#### What is needed:
Set out the lines of the items below as a numbered list, from the line containing "Viewport: 800px width, 511px height." up to and including the line containing "will [x=103, y=13].", leaving out any blank lines.

#### Entries:
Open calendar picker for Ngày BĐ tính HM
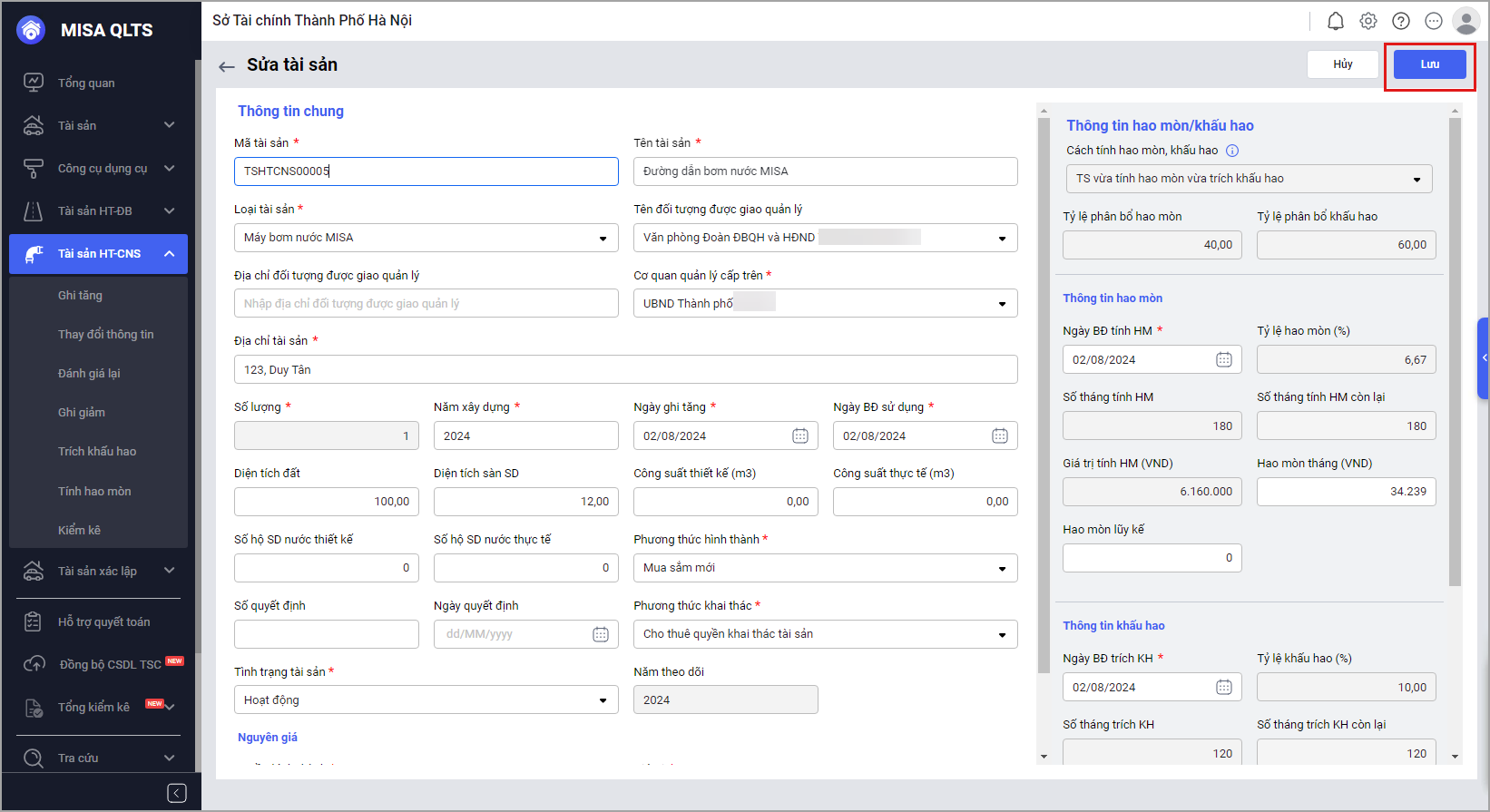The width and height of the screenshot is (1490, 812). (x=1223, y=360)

* * *

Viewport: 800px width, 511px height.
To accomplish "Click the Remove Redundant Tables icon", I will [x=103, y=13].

---

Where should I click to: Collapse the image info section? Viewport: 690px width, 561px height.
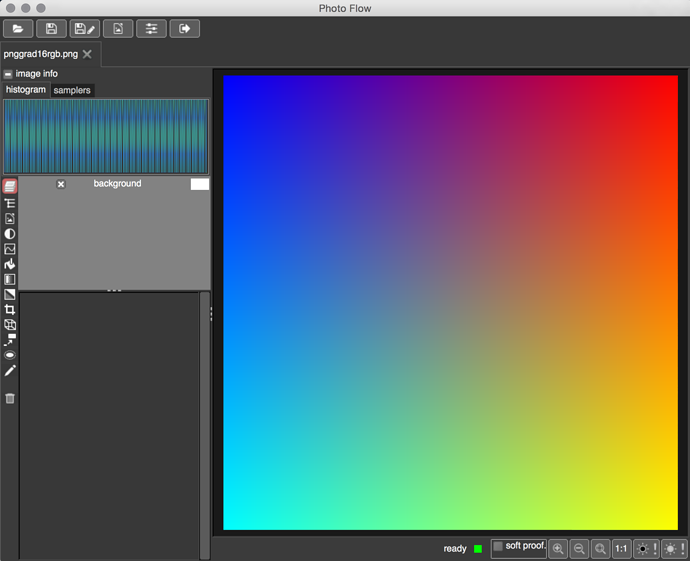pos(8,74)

#### Result for this exercise:
1. Viewport: 800px width, 511px height.
2. To accomplish "Click the Remove Redundant Tables icon", I will [x=103, y=13].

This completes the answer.